İkinci manevala ise çok basittir. Ankara`da bir plan yapılıyor, buralarda haberimiz bile zor oluyor. Onun dördüncü maddesinin 50 satırlık bölümünün bir satırında, sekizinci maddenin de bilmem kaç satırının yarım satırında geçen iki-üç tane kelimeyle sokuşturulmuş ama rant çevreleri tarafından sokuşturulmuş bir maddedir bu. Tarım alanlarının ekoturizm adıyla kitle turizmine ve yazlık sitelere dönüşme maddeleridir bunlar. Bu maddeleri onaylayan genel müdürlük, bakanın olurunu alarak üç saniyede yok edebilir, yani üzerine çizer veya o maddeyi iptal eder. İnanır mısınız zaten ayda 2-3 kere o uygulama hükümlerini değiştiriyor genel müdürlük. Çevre ve Şehircilik Bakanlığı`nın ilgili web sitesinden 1/100.000 ölçekli hükümler değiştiriliyor, izliyoruz. Daha geçen ay değişti. Çok basit, oradaki iki-üç cümleyi yok etse, sorun külliyen yok olacaktır. Bir Genel Müdürlüğün eğer bunu yapma inisiyatifi yoksa Çevre ve Şehircilik Bakanımız vardır. O tarım topraklarının yağmasını önleyebilir. Der ki Genel Müdürlüğümüze; Ben bakanlık olarak oranın düzeltilmesini istiyorum sayın genel müdürüm deyip bunu yapabilir.

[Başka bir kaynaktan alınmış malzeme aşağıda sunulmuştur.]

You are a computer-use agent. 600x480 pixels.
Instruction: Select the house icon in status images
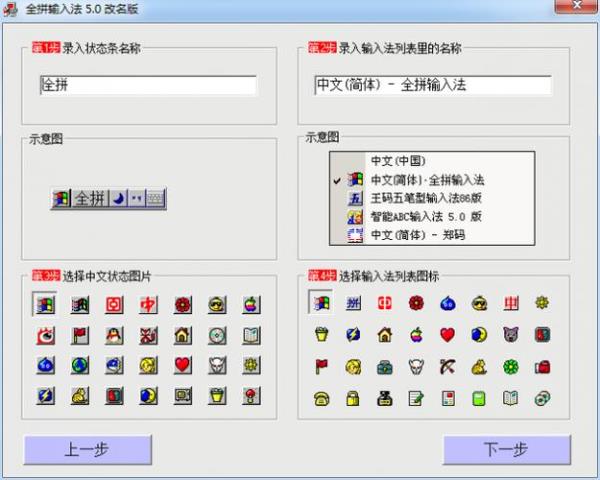182,335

Bu maddenin iptali ile ilgili üçüncü olasılık; bizim Çanakkale`nin milletvekilleri, Ankara`da çok güçlü kişiliklerdir. Genel müdürlüklere, bakanlıklara, hükümete, meclisi etkisi ola Çanakkale milletvekillerimiz var, her iki partiden de. AKP`nin değerli milletvekilleri, sayın bakanımıza özel olarak bu sorunun çözümü için çok küçük bir ricada bulunabilir. Sayın milletvekillerinin ricasıyla sayın Bakan sorunun farkına varıp, o ilgili hükümleri 15 saniyede düzelttirebilir. Dolasıyla il genel meclisinin külliyen ret gibi çok önemli bir kararını işletebilirsek, gerekse ilgili hükümlerimizi kaldırttırabilirsek bu sorun kökten çözülmüş olacaktır. Gelinen noktada bunları talep ediyoruz."

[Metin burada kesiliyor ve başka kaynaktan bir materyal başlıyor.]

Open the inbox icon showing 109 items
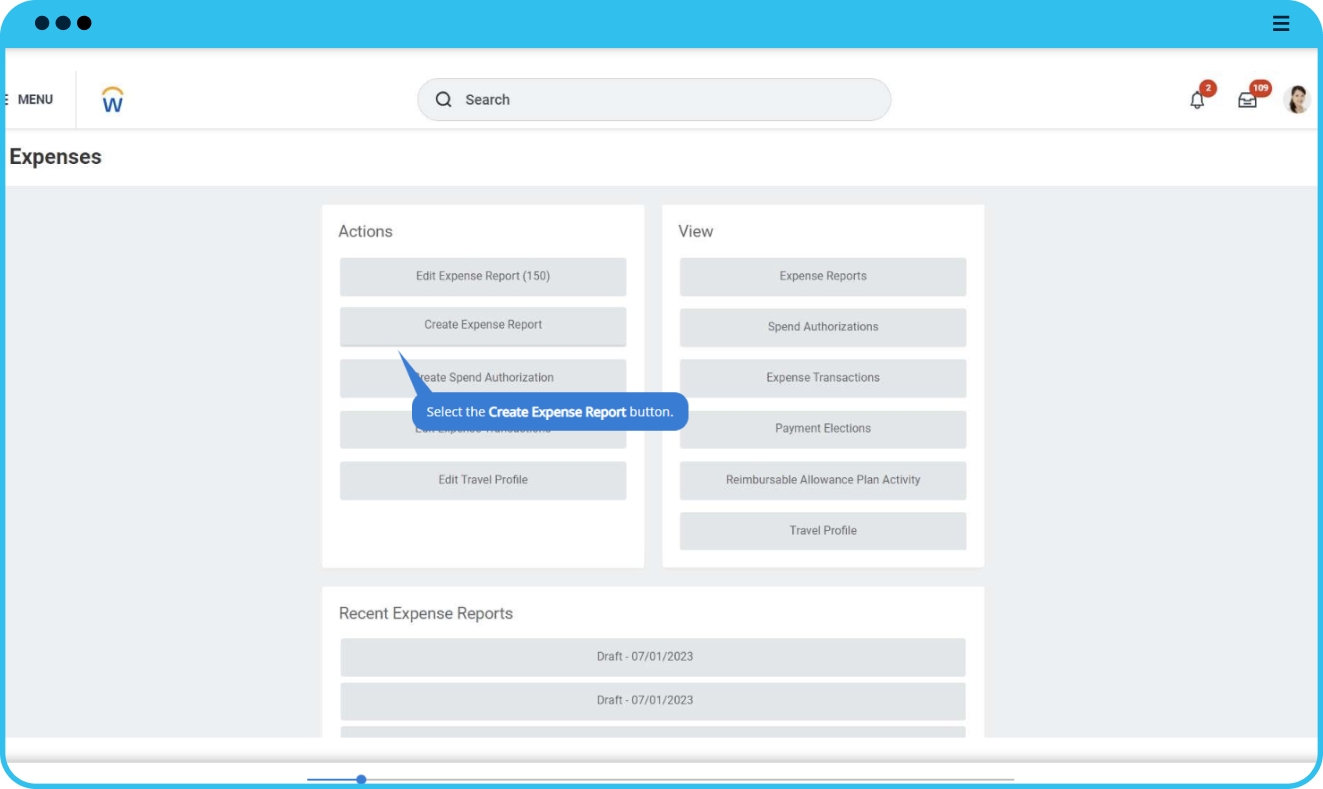Viewport: 1323px width, 789px height. (x=1247, y=100)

"Elimizde güçlü mahkeme kararları vardır"
"İl Genel Meclisi`nin bunları yapabilmesi için elimizde güçlü mahkeme kararları vardır. Bu tarım topraklarının yok oluş serüveni bilimsel ve evrensel değerler ile yanlışlığı ve yürütmenin derhal durdurulması yönünde kararlar vardır... İdare mahkemesi kararları bunlar, çok önemli! Hakimlerin oturup, düşünüp haftalarca araştırıp verdiği kararlardır bunlar. Bu kararları bazı alıp bu tarım toprakları yağmasına, meclisimizde olur vermemeleri gerekir. Aynı şey sayın milletvekilleri için de bir sorumluluktur. Bakanı için de bir sorumluluktur. Ankara genel müdürlükleri için de büyük bir sorumluluktur. Bunu İl Özel İdaresi`nin bürokratları, Çanakkale Çevre ve Şehircilik il müdürlüğünün değerli bürokratları oturup bir mütalaa halinde bu maddenin Ankara`dan iptalini de isteyebilirler. Bütün bunlar bir girişim, ruh halinde bu toprakların korunması için yapılabilir; yapılabilmesinin de ayrıca tutanağı İdare Mahkemesi`nin beş adet kararıdır. Hepsi külliyen kazanılan, yürütmeyi durdurma kararı verilen bu mahkeme kararlarını tutanak tutup Truva atı olan bu maddeler değiştirilebilir. Bu mahkeme kararları bunun için çok önemli bir tutanaktır"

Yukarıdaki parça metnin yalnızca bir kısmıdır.